(Your goal):
Quote the material word for word from its beginning through the line containing "(x=93, y=22)", leaving out any pictures.

(Data lines):
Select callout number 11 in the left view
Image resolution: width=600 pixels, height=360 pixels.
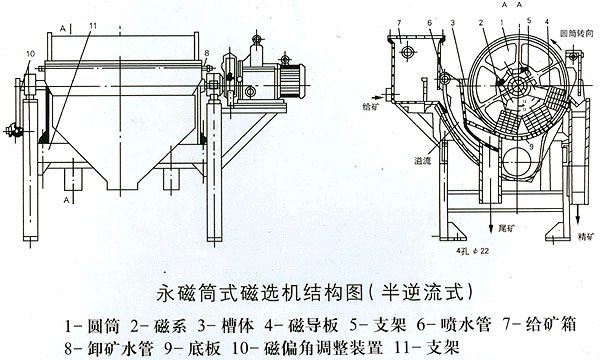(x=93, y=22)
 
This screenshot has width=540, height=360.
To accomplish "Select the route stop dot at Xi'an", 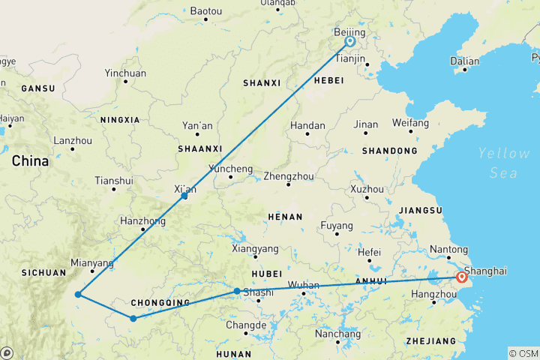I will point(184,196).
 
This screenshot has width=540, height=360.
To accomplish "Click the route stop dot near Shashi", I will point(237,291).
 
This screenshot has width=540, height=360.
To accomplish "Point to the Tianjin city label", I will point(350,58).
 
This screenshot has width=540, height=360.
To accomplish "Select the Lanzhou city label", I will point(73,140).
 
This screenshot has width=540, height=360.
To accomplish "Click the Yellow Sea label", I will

(Output of the exercise):
Select callout number 11 in the left view
Image resolution: width=600 pixels, height=360 pixels.
(x=93, y=22)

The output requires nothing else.